The manuscript of his autobiography For the Islands I Sing was
found among his papers, and appeared the year after his death, 1997.
It was largely written in 1985, an appendix added in 1993, a
summing up of a marvellous life of writing.
One of George's finest collections of stories The Island of the Women,
appeared in 1998. Six
stories celebrating sea and land, voyage and homecoming, doers and
dreamers. Euan Cameron of
the Sunday Times wrote that George was 'able to articulate in language
what most of us can only dimly glimpse.'
Northern Lights: a
poet's sources, published in 1999, is a gathering of George's
writings from his earliest under the name of Islandman to the last piece
he wrote for the Orcadian in April 1996.
Spanning fifty years, these pieces offer a fascinating glimpse
into his development as a writer. There
is no less delight in his native land at the end of his writing as he
speaks of the beauty of April in the islands, the final words he wrote.
This book, along with Letters from Hamnavoe, Under Brinkie's
Brae and Rockpools and Daffodils complete the picture of his
journalistic writing, as well as giving tantalising glimpses into his
poetry and creative prose. A chapter in Northern Light on each of
his parents is his touching memorial to them.
More
recently Travellers came out in 2001, poems largely unpublished
in collection. There is one exception, the out of print and much
sought-after December Day, Hoy Sound, resurrected from that first
collection published by Hogarth, Loaves and Fishes.
Apart from these books published for the Estate of George Mackay Brown
by John Murray, other publishers have continued bringing George's work
to the public. Illustrated
short stories, The Sixth Station, and The Rose Tree.
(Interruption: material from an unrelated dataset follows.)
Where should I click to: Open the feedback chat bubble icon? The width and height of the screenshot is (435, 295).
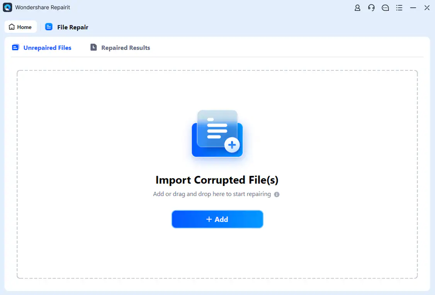point(385,7)
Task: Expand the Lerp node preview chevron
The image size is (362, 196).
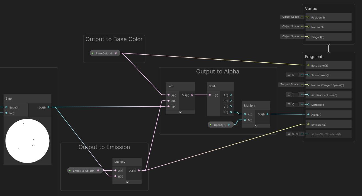Action: coord(180,112)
Illustrated poems in Water, and Stained Glass
Windows, a few bilingual collections.
Letters from Hamnavoe and Under Brinkie's Brae are
reissued in paperback. The
list will grow for some time to come, a celebration of one of Britain's
most gentle, insightful poets whose Gaelic roots provided resonance and
music to lift his words to reveal the marvellous in the ordinary.
We
may note, page by page, the new
And the old works of time; how all
Fall into ruins, or go dancing
Towards green April harps.
Forever, somewhere, are joy and dancing.